• _Data_:
+++

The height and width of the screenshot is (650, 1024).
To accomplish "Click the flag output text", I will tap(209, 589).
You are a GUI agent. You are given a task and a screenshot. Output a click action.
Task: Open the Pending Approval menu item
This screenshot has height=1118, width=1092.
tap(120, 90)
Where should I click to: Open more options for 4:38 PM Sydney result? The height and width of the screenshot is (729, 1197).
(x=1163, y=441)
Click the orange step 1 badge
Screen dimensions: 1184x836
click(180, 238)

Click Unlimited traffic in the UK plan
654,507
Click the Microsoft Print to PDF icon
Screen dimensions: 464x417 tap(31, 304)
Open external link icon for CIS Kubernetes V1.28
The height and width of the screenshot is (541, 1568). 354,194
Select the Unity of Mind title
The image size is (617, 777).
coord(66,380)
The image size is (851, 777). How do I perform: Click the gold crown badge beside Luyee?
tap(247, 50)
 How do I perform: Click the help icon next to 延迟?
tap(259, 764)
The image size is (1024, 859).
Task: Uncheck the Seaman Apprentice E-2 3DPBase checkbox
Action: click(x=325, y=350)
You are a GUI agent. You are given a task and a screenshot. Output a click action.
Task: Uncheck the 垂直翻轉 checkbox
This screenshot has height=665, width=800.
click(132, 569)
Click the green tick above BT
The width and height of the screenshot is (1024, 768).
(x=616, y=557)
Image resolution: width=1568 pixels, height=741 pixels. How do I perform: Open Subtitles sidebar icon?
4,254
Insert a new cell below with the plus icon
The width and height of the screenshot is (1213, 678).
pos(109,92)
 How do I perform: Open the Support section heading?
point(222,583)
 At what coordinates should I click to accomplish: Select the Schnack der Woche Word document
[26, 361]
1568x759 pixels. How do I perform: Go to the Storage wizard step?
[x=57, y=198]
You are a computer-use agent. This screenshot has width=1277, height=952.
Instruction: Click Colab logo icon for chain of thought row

+++

Each line above, from the one that contains "The width and height of the screenshot is (1024, 768)." to the last line of the records, should be repeated exactly. Leave out all others.

• _Output for this task_:
The width and height of the screenshot is (1024, 768).
(x=616, y=557)
Image resolution: width=1568 pixels, height=741 pixels. How do I perform: Open Subtitles sidebar icon?
4,254
Insert a new cell below with the plus icon
The width and height of the screenshot is (1213, 678).
pos(109,92)
 How do I perform: Open the Support section heading?
point(222,583)
 At what coordinates should I click to accomplish: Select the Schnack der Woche Word document
[26, 361]
1568x759 pixels. How do I perform: Go to the Storage wizard step?
[x=57, y=198]
You are a computer-use agent. This screenshot has width=1277, height=952.
Instruction: Click Colab logo icon for chain of thought row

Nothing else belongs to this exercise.